In Bush’s State of the Union Address, he campaigned for the privatization of Social Security claiming that the system would be bankrupt in 2042. Given this claim that Social Security is in crisis, there are still a lot of drawbacks that needs to be considered before privatization can be implemented. To cite a few:


The privatization drive necessities the replacement of all or part of the current Social Security system with a program of individual retirement accounts. This concept would divert funds from Social Security into individually owned accounts. As a result, investment is transferred from a group of workers to the individual. Instead of spreading the risk throughout the workforce privatizing places the entire risk of having a decent retirement income on the individual.


Advocates of this plan say that individual investment accounts to save for their retirement. But what they fail to say is that these individual accounts would be financed by taking money out of the current Social Security system. Hence, privatization would take out money from the Trust Fund.


Private accounts will cost more to run.
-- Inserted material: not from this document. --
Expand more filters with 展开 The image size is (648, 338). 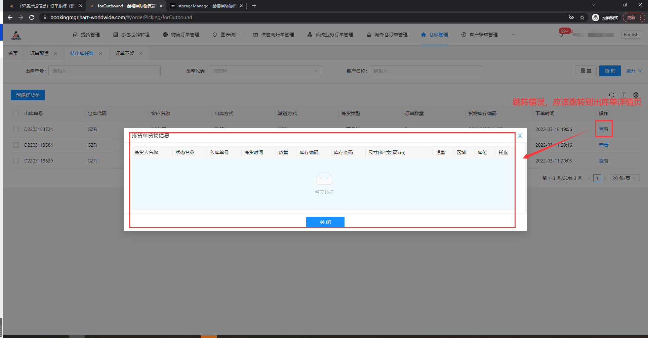click(634, 71)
Although proponents of privatization assert that the program would be more cost effective and efficient, in reality it is much cheaper to run the current Social Security having only less than one percent of income revenues.


Even though privatization advocates claims that the program will not affect current or near retirees, privatization would put a great risk to everyone’s benefits. Social Security will run out of money if the program is privatized as so much money will be taken out of the Trust Fund.


Great risk is at stake in investing in private accounts as no one can foresee what will happen to the stock market in the future. If the market suddenly drops after you retire, you could expect to see that the value of your assets will also drop significantly leaving you with less retirement income than you have planned for.

Given this drawbacks, it is clear that privatization would greatly impact not only those individuals nearing their retirement age today but also future workers. The fate of Social Security lies in what the American decision makers will do today. Hence, no matter what happens with the program it must always be designed to meet the objective to which it was established for – that is to provide retired individuals a secure income for as long as they live.